In a 2008 public conversation with analyst and commentator Dalia Mogahed at the Aspen Ideas Festival, Manji was simply unable to counter Mogahed’s argument that Muslim extremists reside outside the magisterium of mainline Muslim scholarship. That is, extremist violence doesn’t jibe with orthodox Islamic jurisprudence as honed over a thousand years inside traditional schools of thought.
As the Chair of Gallup’s Centre for Muslim Studies at the time, Mogahed also led serious surveys of the global Muslim population. The findings directly contradict the broad-brush portrayal of lived Islam as a cesspool of intolerance and extremism, characterized mainly by violence and hatred for women. That much was clear enough even for George Bush, who had the sense to seek advice from American Muslim scholar Hamza Yusuf in lieu of his “War On Terror.” It’s probably safe to say though that the ex-President didn’t take Yusuf’s words too seriously.
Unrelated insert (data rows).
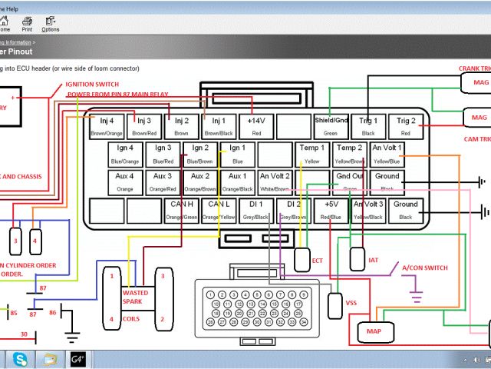The height and width of the screenshot is (369, 491).
Task: Click the Wasted Spark coils label
Action: pyautogui.click(x=135, y=297)
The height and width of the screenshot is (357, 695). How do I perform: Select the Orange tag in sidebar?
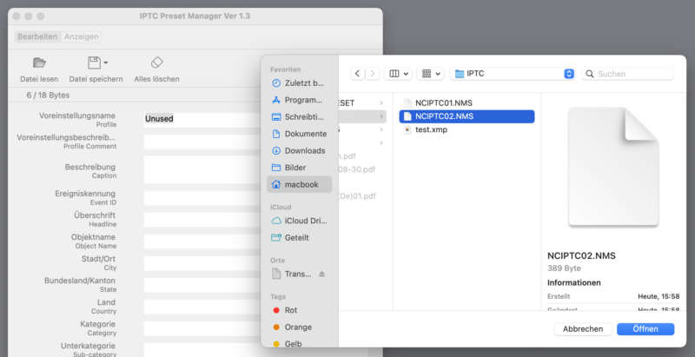point(297,327)
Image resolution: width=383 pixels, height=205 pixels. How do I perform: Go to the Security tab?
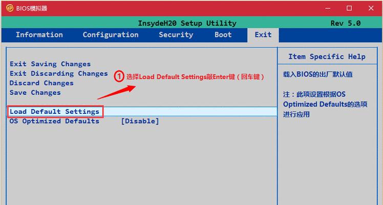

The more interesting phenomenon here is how the post-9/11 climate was affected by Manji’s (and other “refuseniks,” Islamophobes, etc.) self-characterization as a Muslim dissident who, against all odds, had the guts to be liberal and independent. The empirical evidence, as it turns out, are stacked up against her. Muslim communities in the West don’t criticize her because she’s too “pro-West.” They criticize her for reinforcing those broad stereotypes that have become so entrenched in the post-9/11 era, and for casting herself as a dissident reformer when she hasn’t proved that Muslim communities around the world actually need her version of “reform.”
Islam and Public Opinion:
There’s not much overlap between the post-9/11 era and the 1960s and 70s, but Eldridge Cleaver and Irshad Manji share the ability to brand themselves in the most conformist ways with respect to the conventional wisdom of their times. In that sense, they belong in the same ignoble tradition of dishonest self-aggrandizement at the expense of critiquing concentrated power.
They draw a circle around themselves small enough to make the public believe that they’re dissidents, dividing their communities into the “acceptable” and the “extreme.” They keep such a division legitimate in the eyes of the public by peddling old, played-out stereotypes.
Meanwhile, the actual grievances of the community they say they belong to become overshadowed by the assumptions made about them—assumptions that the likes of Manji help reinforce. By juxtaposing themselves against the false portrayals that they help erect, the public is taught to revere their “refusenik” attitude.
Hucksters and charlatans are good at influencing public opinion if those with better answers and explanations don’t effectively strategize to breakthrough the media and cultural blackout of mainstream Muslim voices. Islamophobes capitalize on peoples worries and confusion in the post-9/11 era, wondering if Muslims really are as bad as they are portrayed on television and in movies. If mainstream Muslim institutions and their allies in the fight against xenophobia and marginalization don’t take this battle for public opinion with a serious sense of urgency, the likes of Irshad Manji will continue to fill the public void for them.
The praise and success Manji has received for her “dissenting” position outweighs any resulting backlash. Dissent is supposed to be difficult. It’s supposed to anger mainstream society by casting doubt over entrenched assumptions. Manji doesn’t represent this kind of doubt. Her legacy is built on her alignment with the most popular of unquestioned suppositions.